Depuis bientôt dix ans, la Chambre Régionale de l'Économie Sociale et Solidaire (CRESS) de Guadeloupe œuvre à accompagner les projets d'ESS sur le territoire et se structure en mêm temps pour mener à bien sa mission. Entretien avec sa présidente, Murielle Toto

Amandine Ascensio

Quel est le rôle d'une Cress dans un territoire comme la Guadeloupe, où l'ESS existe depuis si longtemps, presque sans qu'on s'en rende compte ?

Justement, le fait que ce soit un mouvement naturel crée toutefois un manque de structuration de l’écosystème. C’est totalement le rôle de la Cress d’animer cette communauté, d’adapter et d’accompagner les projets pour éviter toute perte de mobilisation. Par rapport au bénévolat d’il y a cinquante ans, celui d’aujourd’hui a indéniablement changé, porté par le consumérisme. Et même si chez nous, on garde encore un peu cet esprit villageois d’entraide naturelle, le « yonn a lot », le mouvement commun, la Cress sert à maintenir ce maillage collectif, pour continuer d’avancer ensemble. Et depuis la loi de 2014, la question de la présence d’une Cress ne se pose pas : c’est un outil régional qui a un savoir-faire en interne, qui doit savoir mobiliser les expertises nécessaires.

L’ESS représente 8% des entreprises guadeloupéennes.

Source : ESS France Outre-mer – L'ESS en Guadeloupe en 2024

La Cress fonctionne-t-elle à son plein régime ?

Nous sommes une chambre toute récente, même si officiellement nous avons dix ans d’existence. Au départ, nous avions 82 entreprises de l’ESS dans notre giron. Nous accompagnons de plus en plus de structures qui veulent se professionnaliser (1007 structures en 2024, NDLR) et pour faire cela, il y a une toute petite équipe que nous étoffons d’ailleurs : nous recrutons actuellement cinq nouvelles personnes.
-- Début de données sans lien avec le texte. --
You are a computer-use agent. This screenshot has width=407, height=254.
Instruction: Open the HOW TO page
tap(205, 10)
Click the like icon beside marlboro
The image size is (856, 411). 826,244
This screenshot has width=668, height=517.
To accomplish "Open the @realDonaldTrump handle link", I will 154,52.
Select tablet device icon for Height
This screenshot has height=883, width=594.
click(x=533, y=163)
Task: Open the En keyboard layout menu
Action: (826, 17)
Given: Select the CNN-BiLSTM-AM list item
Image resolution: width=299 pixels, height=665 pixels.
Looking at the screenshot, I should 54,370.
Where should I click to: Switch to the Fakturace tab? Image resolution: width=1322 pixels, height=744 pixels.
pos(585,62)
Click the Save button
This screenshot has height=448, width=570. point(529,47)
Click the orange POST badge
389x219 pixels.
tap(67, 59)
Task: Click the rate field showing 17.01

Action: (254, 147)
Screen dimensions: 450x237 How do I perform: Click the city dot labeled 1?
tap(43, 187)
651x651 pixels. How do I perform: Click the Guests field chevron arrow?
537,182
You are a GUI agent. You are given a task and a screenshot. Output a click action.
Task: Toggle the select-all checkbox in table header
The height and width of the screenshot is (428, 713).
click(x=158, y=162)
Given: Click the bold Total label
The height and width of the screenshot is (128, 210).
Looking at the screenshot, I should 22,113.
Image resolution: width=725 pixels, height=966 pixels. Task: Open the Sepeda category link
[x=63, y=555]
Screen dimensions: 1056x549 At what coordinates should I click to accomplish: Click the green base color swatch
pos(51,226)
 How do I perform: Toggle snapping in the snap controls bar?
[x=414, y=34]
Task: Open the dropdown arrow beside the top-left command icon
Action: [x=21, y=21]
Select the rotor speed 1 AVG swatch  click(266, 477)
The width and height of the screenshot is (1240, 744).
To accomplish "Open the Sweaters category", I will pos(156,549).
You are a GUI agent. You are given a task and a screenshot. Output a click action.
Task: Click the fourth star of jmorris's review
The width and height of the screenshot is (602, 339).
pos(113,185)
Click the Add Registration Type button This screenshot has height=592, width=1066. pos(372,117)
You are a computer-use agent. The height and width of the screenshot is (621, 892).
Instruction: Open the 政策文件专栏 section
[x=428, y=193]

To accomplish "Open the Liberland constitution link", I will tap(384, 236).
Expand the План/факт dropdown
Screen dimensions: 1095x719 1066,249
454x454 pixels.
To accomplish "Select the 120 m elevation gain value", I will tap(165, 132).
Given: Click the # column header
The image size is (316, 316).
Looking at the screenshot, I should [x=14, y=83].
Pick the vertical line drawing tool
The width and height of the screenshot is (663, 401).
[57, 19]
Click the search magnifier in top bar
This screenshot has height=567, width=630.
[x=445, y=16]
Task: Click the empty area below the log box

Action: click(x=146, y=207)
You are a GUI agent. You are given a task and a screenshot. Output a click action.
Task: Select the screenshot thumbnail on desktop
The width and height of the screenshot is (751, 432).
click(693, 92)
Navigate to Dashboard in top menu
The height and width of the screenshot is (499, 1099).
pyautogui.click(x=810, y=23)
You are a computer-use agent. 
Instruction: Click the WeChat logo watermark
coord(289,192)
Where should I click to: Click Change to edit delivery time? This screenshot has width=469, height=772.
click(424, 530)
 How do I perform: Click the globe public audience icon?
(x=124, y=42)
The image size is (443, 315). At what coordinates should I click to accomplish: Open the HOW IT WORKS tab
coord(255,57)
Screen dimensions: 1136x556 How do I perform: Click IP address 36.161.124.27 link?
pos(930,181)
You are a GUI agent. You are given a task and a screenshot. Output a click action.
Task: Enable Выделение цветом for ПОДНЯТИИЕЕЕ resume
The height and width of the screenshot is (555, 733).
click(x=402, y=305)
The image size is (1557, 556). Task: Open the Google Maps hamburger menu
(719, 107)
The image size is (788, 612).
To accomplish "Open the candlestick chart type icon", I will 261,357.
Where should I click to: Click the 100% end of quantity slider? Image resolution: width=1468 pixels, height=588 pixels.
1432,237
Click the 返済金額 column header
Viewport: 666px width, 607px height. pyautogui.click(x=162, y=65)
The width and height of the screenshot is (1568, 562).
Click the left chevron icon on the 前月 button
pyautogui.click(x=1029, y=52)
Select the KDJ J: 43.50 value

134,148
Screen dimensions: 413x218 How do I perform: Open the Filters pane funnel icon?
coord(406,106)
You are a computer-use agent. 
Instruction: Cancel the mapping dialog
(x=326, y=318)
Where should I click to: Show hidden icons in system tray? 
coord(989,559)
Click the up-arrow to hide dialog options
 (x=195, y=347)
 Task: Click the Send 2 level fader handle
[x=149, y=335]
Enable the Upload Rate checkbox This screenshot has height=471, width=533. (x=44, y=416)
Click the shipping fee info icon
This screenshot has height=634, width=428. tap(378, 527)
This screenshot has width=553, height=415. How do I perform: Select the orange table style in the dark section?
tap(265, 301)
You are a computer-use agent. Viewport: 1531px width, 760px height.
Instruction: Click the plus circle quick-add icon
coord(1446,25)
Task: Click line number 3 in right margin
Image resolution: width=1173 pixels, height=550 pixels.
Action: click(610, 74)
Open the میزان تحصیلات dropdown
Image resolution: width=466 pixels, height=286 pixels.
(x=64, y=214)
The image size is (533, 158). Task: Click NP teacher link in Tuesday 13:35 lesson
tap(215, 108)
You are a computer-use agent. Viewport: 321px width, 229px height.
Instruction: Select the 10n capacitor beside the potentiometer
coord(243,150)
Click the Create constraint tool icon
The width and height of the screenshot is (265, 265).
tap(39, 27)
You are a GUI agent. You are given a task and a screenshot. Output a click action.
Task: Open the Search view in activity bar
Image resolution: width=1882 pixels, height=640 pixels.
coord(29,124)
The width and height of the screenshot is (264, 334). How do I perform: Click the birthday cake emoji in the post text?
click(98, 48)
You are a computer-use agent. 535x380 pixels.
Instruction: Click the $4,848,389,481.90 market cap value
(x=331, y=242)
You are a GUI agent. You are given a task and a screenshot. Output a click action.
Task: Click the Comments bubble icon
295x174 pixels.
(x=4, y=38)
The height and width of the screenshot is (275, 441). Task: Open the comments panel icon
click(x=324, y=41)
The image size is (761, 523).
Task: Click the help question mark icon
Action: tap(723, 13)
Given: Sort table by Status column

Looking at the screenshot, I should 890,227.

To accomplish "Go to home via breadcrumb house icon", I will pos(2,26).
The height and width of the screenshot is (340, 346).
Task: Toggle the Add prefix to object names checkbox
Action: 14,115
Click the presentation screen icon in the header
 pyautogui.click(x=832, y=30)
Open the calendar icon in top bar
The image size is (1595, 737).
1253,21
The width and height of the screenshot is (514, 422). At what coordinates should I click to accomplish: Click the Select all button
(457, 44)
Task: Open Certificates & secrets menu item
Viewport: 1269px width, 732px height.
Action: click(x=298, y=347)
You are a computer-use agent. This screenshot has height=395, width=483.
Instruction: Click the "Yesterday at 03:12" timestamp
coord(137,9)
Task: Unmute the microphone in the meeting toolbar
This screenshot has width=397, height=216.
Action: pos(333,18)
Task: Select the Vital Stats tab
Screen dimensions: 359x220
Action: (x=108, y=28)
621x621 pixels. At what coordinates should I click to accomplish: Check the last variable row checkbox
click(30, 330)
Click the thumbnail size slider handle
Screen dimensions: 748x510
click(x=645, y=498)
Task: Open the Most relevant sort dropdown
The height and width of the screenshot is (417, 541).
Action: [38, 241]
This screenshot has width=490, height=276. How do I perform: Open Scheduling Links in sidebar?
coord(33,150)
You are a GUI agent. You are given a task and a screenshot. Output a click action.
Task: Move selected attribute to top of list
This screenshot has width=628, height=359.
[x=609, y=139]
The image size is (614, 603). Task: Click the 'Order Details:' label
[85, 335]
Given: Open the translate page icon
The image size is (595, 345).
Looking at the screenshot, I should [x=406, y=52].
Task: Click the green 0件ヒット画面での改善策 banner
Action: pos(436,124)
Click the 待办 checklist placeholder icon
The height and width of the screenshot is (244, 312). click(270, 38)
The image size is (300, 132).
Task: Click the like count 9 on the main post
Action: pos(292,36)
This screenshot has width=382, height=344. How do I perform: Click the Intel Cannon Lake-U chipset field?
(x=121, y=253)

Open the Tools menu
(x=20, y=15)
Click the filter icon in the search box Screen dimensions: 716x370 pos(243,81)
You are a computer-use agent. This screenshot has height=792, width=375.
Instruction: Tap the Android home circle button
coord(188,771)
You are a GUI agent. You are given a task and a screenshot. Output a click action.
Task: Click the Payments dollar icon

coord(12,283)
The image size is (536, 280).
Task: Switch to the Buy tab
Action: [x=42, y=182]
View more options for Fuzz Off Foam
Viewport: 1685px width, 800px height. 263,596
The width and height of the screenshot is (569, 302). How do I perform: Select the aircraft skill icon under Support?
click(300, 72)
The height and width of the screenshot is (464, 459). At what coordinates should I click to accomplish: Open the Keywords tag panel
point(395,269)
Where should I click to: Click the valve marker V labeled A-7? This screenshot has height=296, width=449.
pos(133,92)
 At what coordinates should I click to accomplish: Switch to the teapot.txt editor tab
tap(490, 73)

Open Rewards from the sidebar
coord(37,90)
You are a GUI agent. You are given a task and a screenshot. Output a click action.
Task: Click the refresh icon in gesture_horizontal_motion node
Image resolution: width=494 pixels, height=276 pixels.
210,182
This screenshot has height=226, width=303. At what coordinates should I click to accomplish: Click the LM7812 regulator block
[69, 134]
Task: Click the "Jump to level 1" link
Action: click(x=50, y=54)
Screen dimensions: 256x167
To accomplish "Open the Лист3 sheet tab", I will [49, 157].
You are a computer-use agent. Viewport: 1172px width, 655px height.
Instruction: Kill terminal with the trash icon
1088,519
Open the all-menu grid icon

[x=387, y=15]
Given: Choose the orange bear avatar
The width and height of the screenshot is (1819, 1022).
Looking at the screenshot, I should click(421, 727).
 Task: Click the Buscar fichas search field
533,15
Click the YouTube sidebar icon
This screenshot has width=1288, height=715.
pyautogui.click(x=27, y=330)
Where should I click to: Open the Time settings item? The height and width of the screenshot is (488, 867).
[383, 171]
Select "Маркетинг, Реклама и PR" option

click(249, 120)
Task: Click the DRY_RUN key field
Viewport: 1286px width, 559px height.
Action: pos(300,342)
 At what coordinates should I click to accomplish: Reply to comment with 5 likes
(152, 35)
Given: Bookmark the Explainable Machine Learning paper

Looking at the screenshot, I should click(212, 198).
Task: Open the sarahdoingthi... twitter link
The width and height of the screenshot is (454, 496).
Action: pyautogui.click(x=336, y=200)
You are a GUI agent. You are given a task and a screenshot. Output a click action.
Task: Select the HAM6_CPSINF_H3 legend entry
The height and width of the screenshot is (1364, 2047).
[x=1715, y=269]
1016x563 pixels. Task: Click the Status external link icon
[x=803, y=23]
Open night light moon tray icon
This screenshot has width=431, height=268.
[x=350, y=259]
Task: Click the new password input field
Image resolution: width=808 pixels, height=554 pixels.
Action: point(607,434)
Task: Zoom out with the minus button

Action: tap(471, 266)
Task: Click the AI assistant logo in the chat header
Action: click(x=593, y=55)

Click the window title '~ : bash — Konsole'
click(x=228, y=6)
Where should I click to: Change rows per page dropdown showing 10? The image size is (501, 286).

Et derrière nous, nous avons ESS France qui nous offre, avec son pôle Outre-mer, un groupe d’experts pour nous aider à structurer nos accompagnements pour les porteurs de projets d’ici.

Quand un porteur de projet vient vous voir, par quel parcours passe-t-il ?

On le félicite car il faut un sacré courage, aujourd’hui, pour se lancer dans l’ESS. Mais toute plaisanterie mise à part, on va l’écouter, chercher à comprendre son projet, où il en est, ce dont il a besoin. On va ensuite pouvoir l’orienter vers des structures partenaires comme France Active, qui propose des solutions de financement. On va aussi pouvoir le conseiller sur les différentes étapes du projet, sa gouvernance, ses statuts, sa comptabilité, mais aussi les formations possibles, et bien sûr, suivre son développement.

En Guadeloupe, l’ESS compte 11 193 salariés, dont 72 % de femmes.

Source : ESS France Outre-mer – L'ESS en Guadeloupe en 2024

En Guadeloupe, qui sont les acteurs principaux de l'ESS ?

À 86 %, ce sont surtout des associations loi 1901 dont plus de 40 % sont dans l’action sociale, mais aussi la formation et l’enseignement. Nous avons aussi pas mal d’acteurs de l’ESS dans le secteur de la finance et beaucoup dans la santé, notamment le médico-social.

La loi de 2014 sur l'ESS ouvrait le champ à la création de coopératives ouvrières, d'intérêt collectif, ou de projets qu'on voit encore peu chez nous : ces évolutions sont-elles prévues ?

Actuellement, en Guadeloupe, je trouve qu’on est à un carrefour pour faire de l’ESS un pan de l’économie qui pèse sur le territoire, à la fois en termes d’emplois mais aussi de services. Il est vrai que nous avons peu de SCOP, ou de SCIC, mais c’est toutefois en cours de développement : certaines associations entament leur transformation. Nous avons, avec les coopératives agricoles, notamment dans la canne, une vraie tradition de coopératives. Par ailleurs, nous avons une monnaie locale qui est en phase de structuration et qui devrait lancer son expérimentation sous peu. Pour moi, l’ESS, c’est un peu l’avenir de notre territoire.